Но смехотворный в устах Пруткова «вечный идеал» станет главным предметом драматической поэмы А. К. Толстого «Дон Жуан», в которой он, как впоследствии в исторической трилогии, игнорировал мысль Пушкина и оспаривал его художественный вкус.
Так, не без влияния Толстого, спорила с Пушкиным и Леся Украинка, назвав свою драму не «Каменный гость», а «Каменный хозяин», «Кам’яний Господар» (в принятом русском переводе почему-то «Каменный властелин», чем сводится на нет связь заглавия с пушкинским).
Как известно[15], вслед за «Дон Жуаном» Гофмана, из которого взят эпиграф к поэме, Толстой сделал своего героя искателем идеала, а вслед за «Фаустом» Гёте[16], заставил его, как Иова, быть предметом прения между богом и дьяволом. Соловьева и символистов привлекло у Толстого это сопоставление двух героев нового времени, мотивированное тем, что оба жаждали вечной женственности. Сатана у Толстого своими веселыми силлогизмами смахивает на Мефистофеля, статуя Командора представляет собой стихию Azoth алхимиков и магов, «исполнительную власть», по словам Сатаны, астральную силу-слугу, сходную здесь с Големом каббалистов и гомункулом Гёте, Донна Анна отдается Жуану, кончает жизнь самоубийством, но спасает своего обольстителя, как Гретхен Фауста.

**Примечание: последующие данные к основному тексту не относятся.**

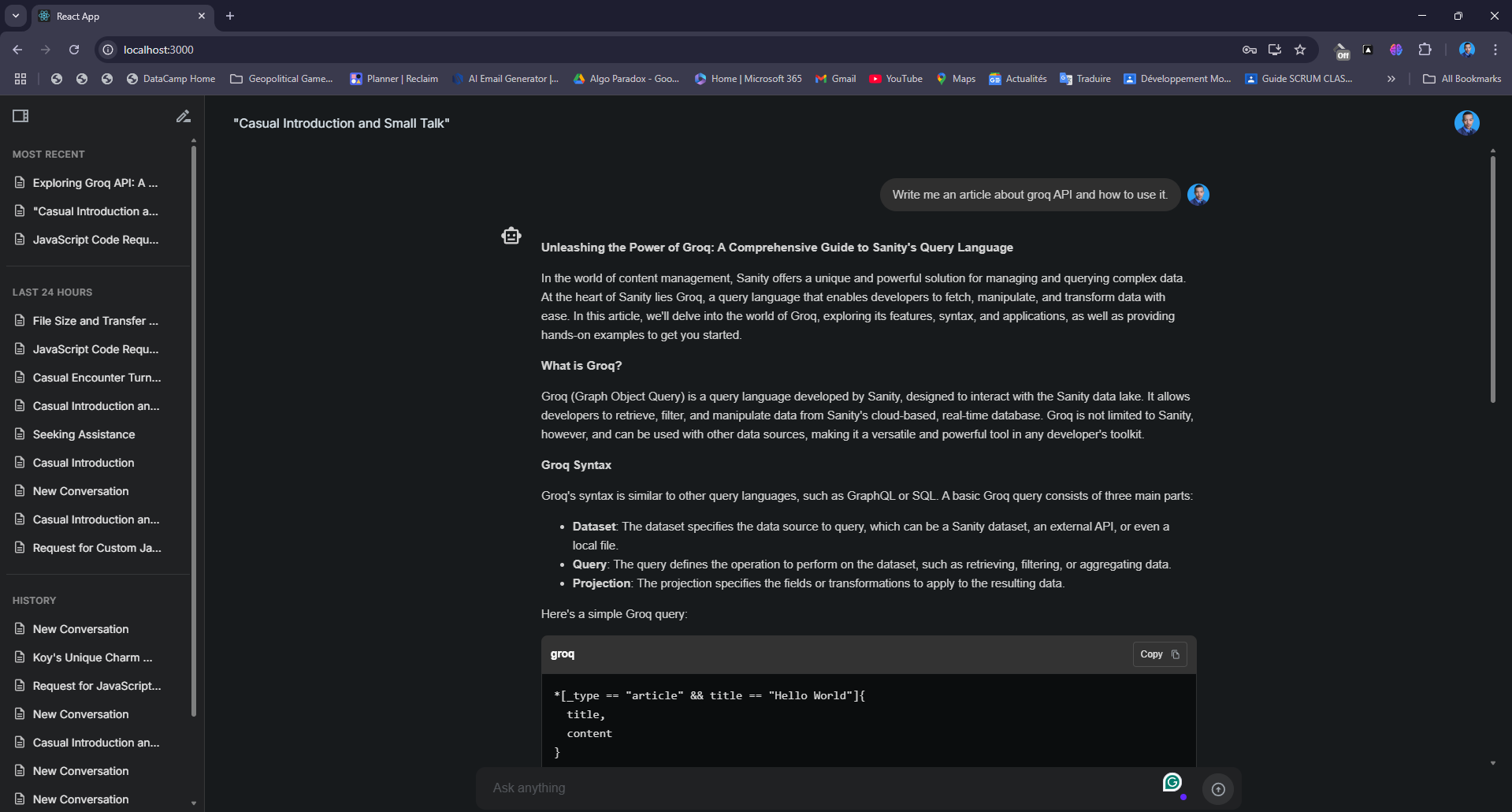
Task: Copy the groq code snippet
Action: [1158, 654]
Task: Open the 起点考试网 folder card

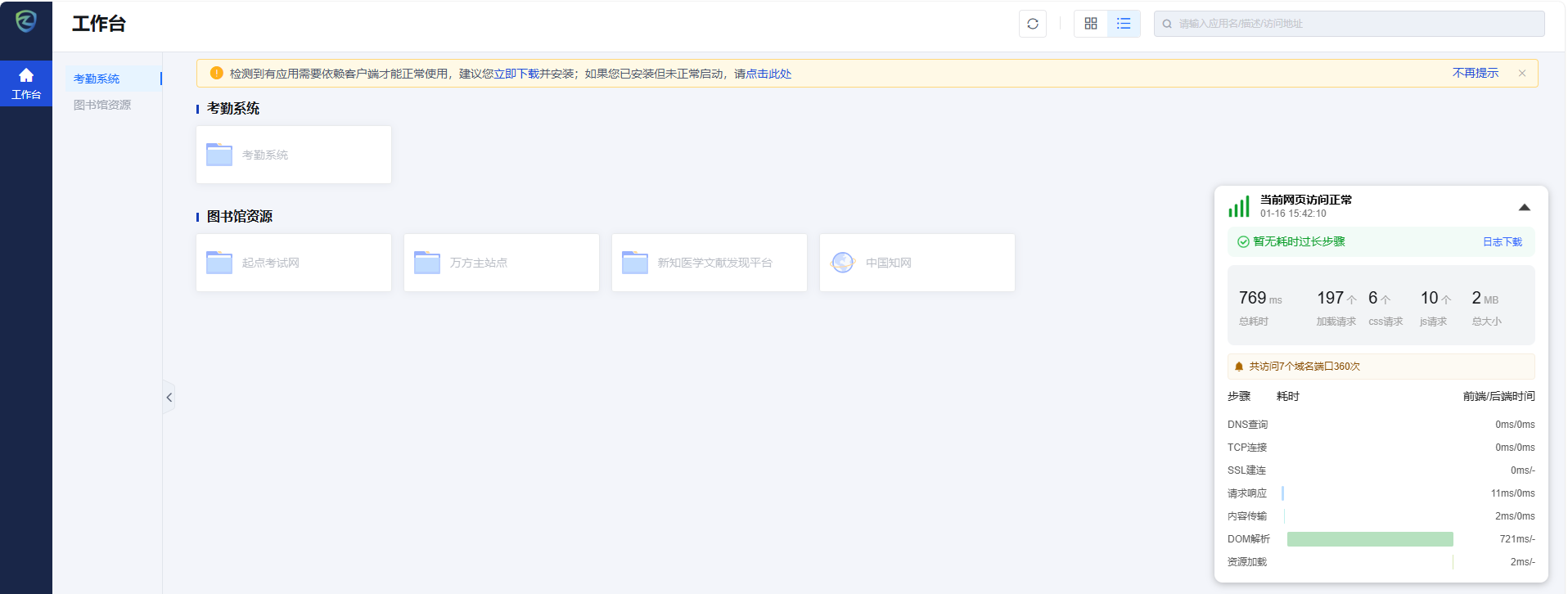Action: point(293,263)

Окончание «Дон Жуана» существует в двух вариантах, немного как в стихах Козьмы Пруткова «К моему портрету»: «Когда в толпе ты встретишь человека, / Который наг» (Вариант: На коем фрак. — Прим. Козьмы Пруткова). В одной концовке Дон Жуан, уже «верящий», но не желающий покоряться, — наг; он клянет «молитву, рай, блаженство, душу» и отправляется в ад; в другом (собственно, первом) журнальном варианте 1861 г. на Дон Жуане если не фрак, то монашеская власяница, и он спасен, как Фауст.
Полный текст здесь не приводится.